На самом деле под процедуру банкротства попадает ничтожно малое число предприятий, фактически уже являющихся банкротами, а несвоевременно начатая процедура не дает возможности ни вернуть долги должника государству и кредиторам, ни оздоровить экономику предприятия. Приостановление процедуры банкротства тоже выгодно в первую очередь лишь для тех руководителей, которые пытаются уйти от ответственности. Сегодня мы можем утверждать, что не менее 50% предприятий, находящихся в процедуре банкротства, доведены до банкротства преднамеренно. Особенно это актуально для акционерных предприятий, созданных на базе государственных. Самый яркий пример — АО «Пищевик» в Ганцевичах, где государство владеет 20% акций. Если товар отпускается по цене ниже себестоимости, по отчетности невозможно понять, куда подевались миллионы долларов, и заключаются сделки, заведомо убыточные для предприятия — это именно преднамеренное доведение до банкротства, и никак иначе. или взять тот же Березовский КСИ. Представьте ситуацию: предприятие глубоко убыточно, рентабельность составляет 41% со знаком «минус», и в то же время предыдущий директор комбината принимает решение о строительстве квартиры, которая выделяется 42-му по очереди. Таких примеров множество, и в нескольких случаях против руководителей предприятий, попавших под процедуру банкротства, уже возбуждены уголовные дела.

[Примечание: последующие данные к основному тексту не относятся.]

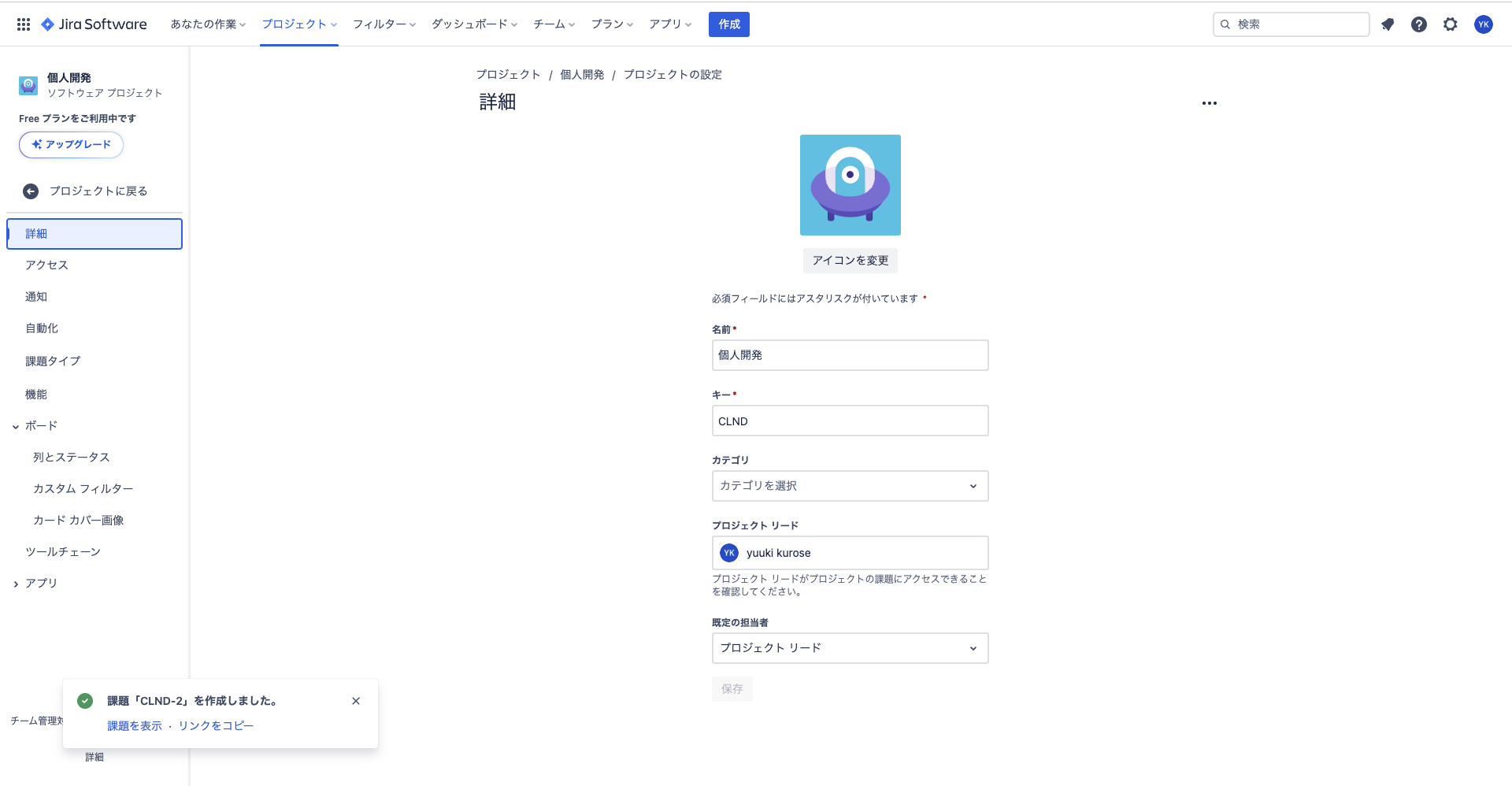Image resolution: width=1512 pixels, height=786 pixels.
Task: Open the カテゴリを選択 dropdown
Action: 850,486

В таком свете намерение властей доверить процедуру банкротства руководителям предприятий, уже показавшим, на что они способны, — полный абсурд.
На самом деле мы не боимся конкуренции и тем более — остаться без работы. Все антикризисные управляющие — люди самодостаточные. Все мы пришли сюда, имея за плечами определенный опыт и профессию. И поверьте, никто из нас не пропадет. Если нынешние управляющие покинут этот участок и займутся своим бизнесом, зарабатывать они будут гораздо больше. В Минске наших коллег уже буквально разрывают на части, приглашая в качестве доверительных управляющих. И мы без работы точно не останемся…
Елена Трибулева, «Вечерний Брест» октябрь 2003 г.